Book Four. Distinctions 14 - 42
Sixteenth Distinction
Question One. Whether these Three, Contrition, Confession, and Satisfaction, are the Parts of Penitence
I. To the Question
B. About these Ways of Taking the Term with Respect to Penitence as Virtue

B. About these Ways of Taking the Term with Respect to Penitence as Virtue

16. To the issue at hand:

The three things aforesaid [sc. contrition, confession, satisfaction, n.2] are in no way parts of penitence as virtue (the way argued to the main point [nn.2-7]), because that virtue is a certain simple form in the will, as is charity and anything else other than justice.37 And the point is plain from something else, that it is permanent, just as it is permanent things that belong to virtue. But contrition and confession and satisfaction are certain things that have their being in their coming-to-be; but a permanent thing does not consist of parts that have their being in their coming-to-be. Again, the last two [sc. confession and satisfaction] are not in the will as in a subject, but are certain exterior things.

17. Likewise I say that they are not parts of penitence said in the second way [n.9], because that act too is a certain simple act, as it is an act of a simple virtue. It is plain too from something else, that the act is immediately from the will itself, as elicited by the will; but confession and satisfaction are not acts immediately elicited by the will but commanded by it.

18. Speaking, however, of penitence in the third way, namely for the proximate cause of the very punishment to be inflicted, which is an act commanded by an act of penitence as virtue, of this can those three things be parts.

19. And similarly the three penalties, which are concomitant with the three acts, can be posited as parts of the fourth part, which is ‘to be punished’. And this in the following way: commutative justice has regard universally to equality in exchange, and this is not an equality of the thing but rather an equality according to right reason. And in this way, therefore, penitence or punitive justice in itself, which is a certain commutative justice in punishment, has regard to the penalty equal to, or commensurate with, the fault, and this according to the right reason of the law according to which it is avenging justice.

20. Now that law, according to which penitence as virtue is avenging, dictates that guilt must be ordered both through a penalty intrinsic to sadness and through a double extrinsic penalty (namely of shame and bodily affliction or labor), as is gathered from the diverse Scriptures [d.14 nn.37, 163-166] that contain that law; therefore, the penalty, or the being punished, which responds to the fault, is integrated from three penalties.

21. And likewise, the proximate cause of the penalty must be what is integrated from the causes proper to these penalties.

22. Now the cause proper to interior sadness is detestation of the sin committed, or displeasure about the sin. And this includes two partial causes, namely consideration of the sin committed, and the willing-against of it, and among these the more principal cause is the willing-against; also, when posited, it necessarily posits the other, but not conversely.

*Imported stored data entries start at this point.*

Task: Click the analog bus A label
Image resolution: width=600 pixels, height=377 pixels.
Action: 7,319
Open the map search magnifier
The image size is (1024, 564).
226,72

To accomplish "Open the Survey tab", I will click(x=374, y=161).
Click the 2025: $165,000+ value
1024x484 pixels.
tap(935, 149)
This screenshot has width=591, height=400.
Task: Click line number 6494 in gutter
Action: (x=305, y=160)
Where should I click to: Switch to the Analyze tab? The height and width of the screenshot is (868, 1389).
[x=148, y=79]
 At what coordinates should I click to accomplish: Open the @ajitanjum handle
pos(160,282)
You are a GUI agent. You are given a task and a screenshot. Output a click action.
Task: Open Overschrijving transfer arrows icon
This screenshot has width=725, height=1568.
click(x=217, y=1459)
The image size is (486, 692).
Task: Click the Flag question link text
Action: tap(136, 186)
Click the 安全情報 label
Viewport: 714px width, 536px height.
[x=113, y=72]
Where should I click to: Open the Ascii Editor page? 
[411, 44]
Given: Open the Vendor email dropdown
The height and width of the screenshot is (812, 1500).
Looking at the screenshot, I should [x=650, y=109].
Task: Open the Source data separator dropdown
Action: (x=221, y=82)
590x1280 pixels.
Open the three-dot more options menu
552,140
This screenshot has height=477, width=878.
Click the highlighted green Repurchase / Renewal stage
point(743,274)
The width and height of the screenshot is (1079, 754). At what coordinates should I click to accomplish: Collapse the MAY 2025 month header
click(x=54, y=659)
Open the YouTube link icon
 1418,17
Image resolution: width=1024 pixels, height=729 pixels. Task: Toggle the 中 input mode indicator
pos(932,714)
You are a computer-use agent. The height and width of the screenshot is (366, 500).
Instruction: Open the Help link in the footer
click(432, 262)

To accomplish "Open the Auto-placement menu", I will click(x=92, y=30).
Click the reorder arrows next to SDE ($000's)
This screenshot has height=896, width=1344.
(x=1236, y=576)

23. The act, then, which is the proximate proper cause of sadness, is called contrition; the second act, which is the proximate cause of blushing or shame, is called confession, where the hidden sin is made manifest to a human being. The third cause proper to the third penalty is some laborious or penal work.

24. Just as, therefore, the perfect penalty, which corresponds to the fault according to avenging justice, has three partial penalties, which are parts of one perfect punishment, in the way in which three restitutions would be parts of one perfect restitution for him who would have suffered loss in such a way - so the three acts, on which the three penalties follow, are parts of one sufficient cause proximate in regard to a fitting penalty.